*Records to process:*
****

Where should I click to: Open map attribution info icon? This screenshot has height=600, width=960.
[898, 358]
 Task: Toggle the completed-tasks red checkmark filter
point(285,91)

****

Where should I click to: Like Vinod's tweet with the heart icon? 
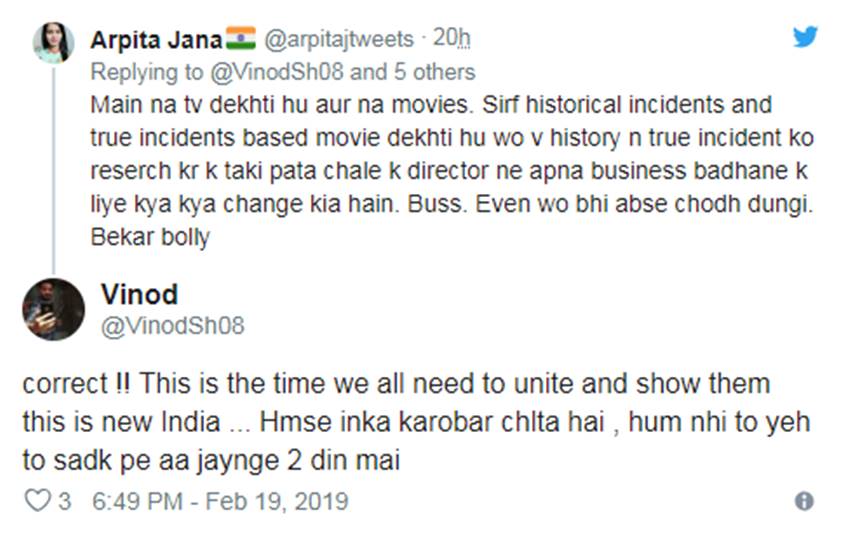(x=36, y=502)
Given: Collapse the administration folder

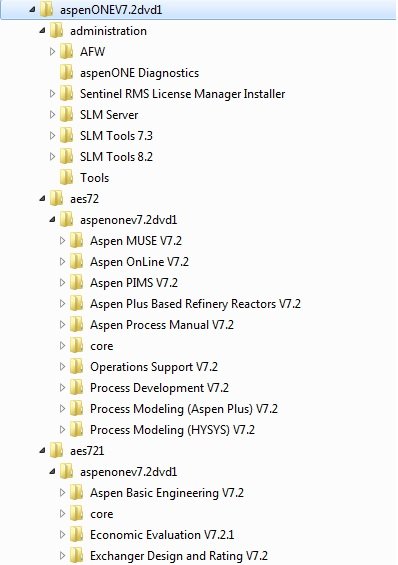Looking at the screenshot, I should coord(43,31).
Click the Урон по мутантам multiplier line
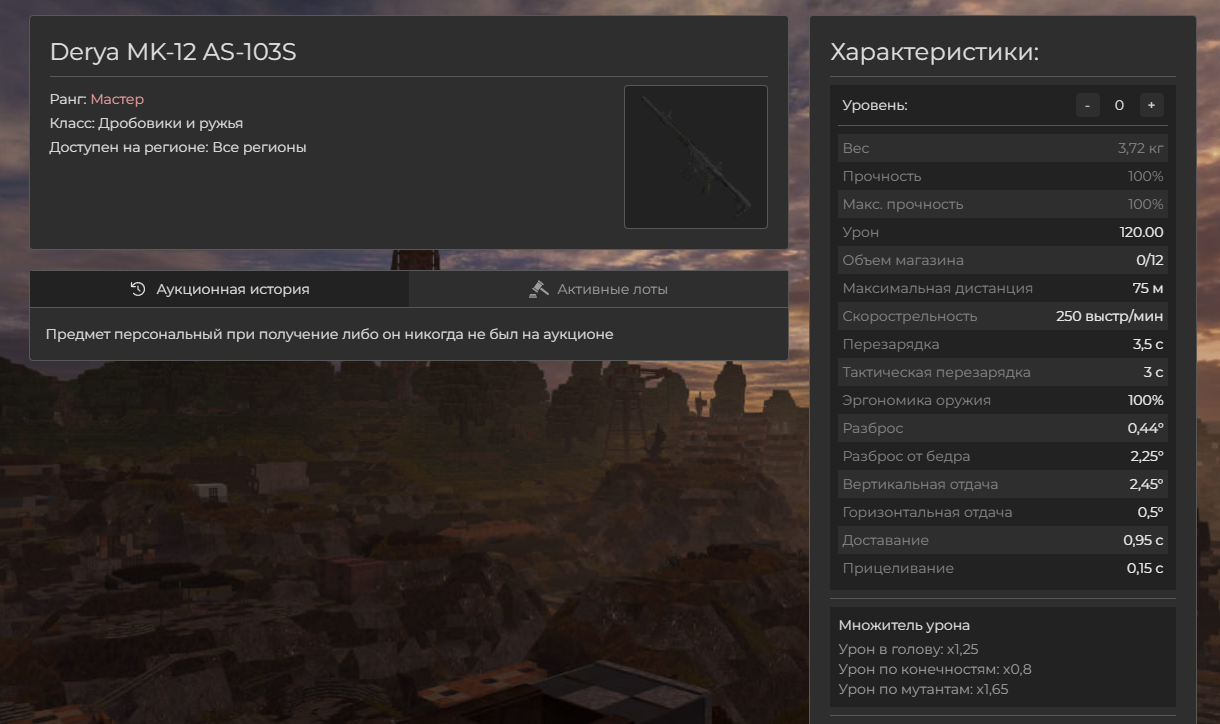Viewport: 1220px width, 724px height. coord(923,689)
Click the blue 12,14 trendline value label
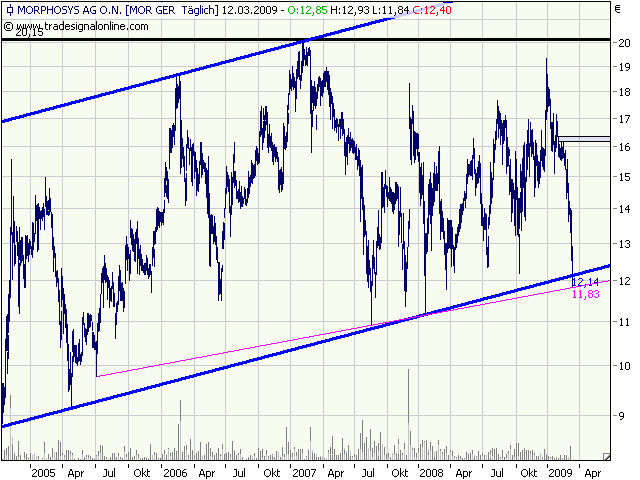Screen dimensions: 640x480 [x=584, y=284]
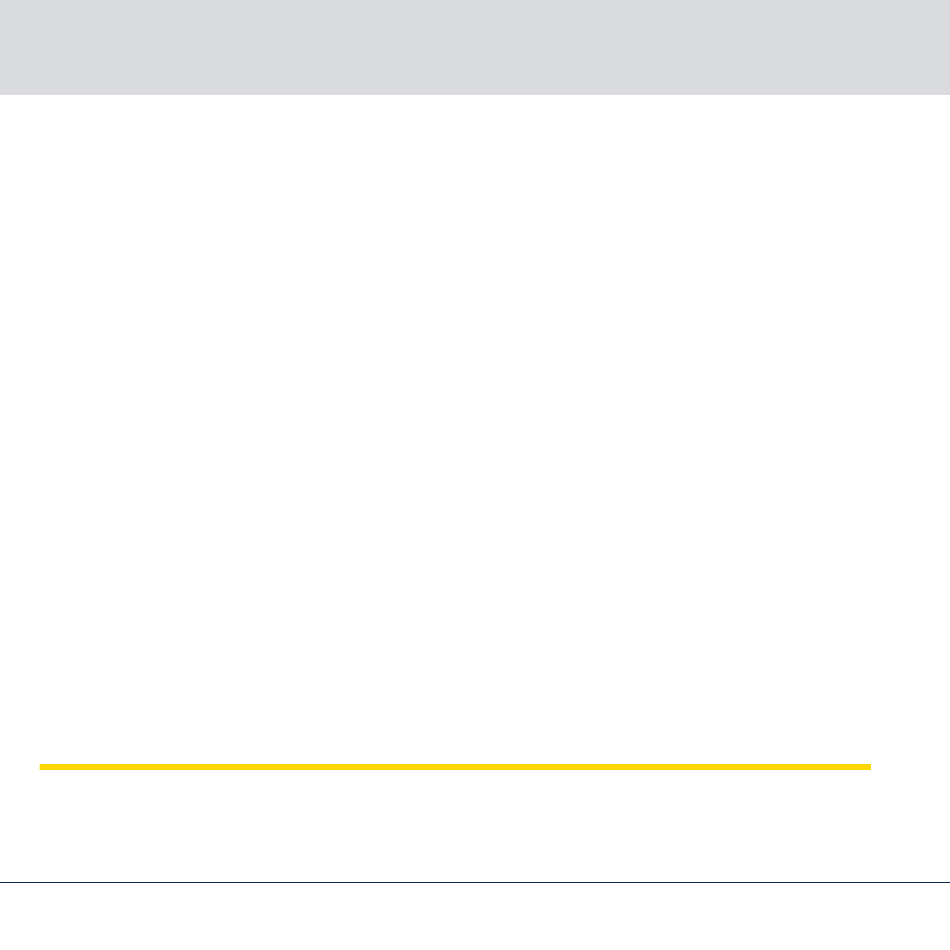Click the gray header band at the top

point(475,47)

****

*What the task requires:* Give the part that opens with the line containing "Where should I click to: Open" and closes with the line containing "point(285,91)" as a JSON list of strings, one string per line, skipping any blank lines.

*Task solution:*
[
  "Where should I click to: Open map attribution info icon? This screenshot has height=600, width=960.",
  "[898, 358]",
  " Task: Toggle the completed-tasks red checkmark filter",
  "point(285,91)"
]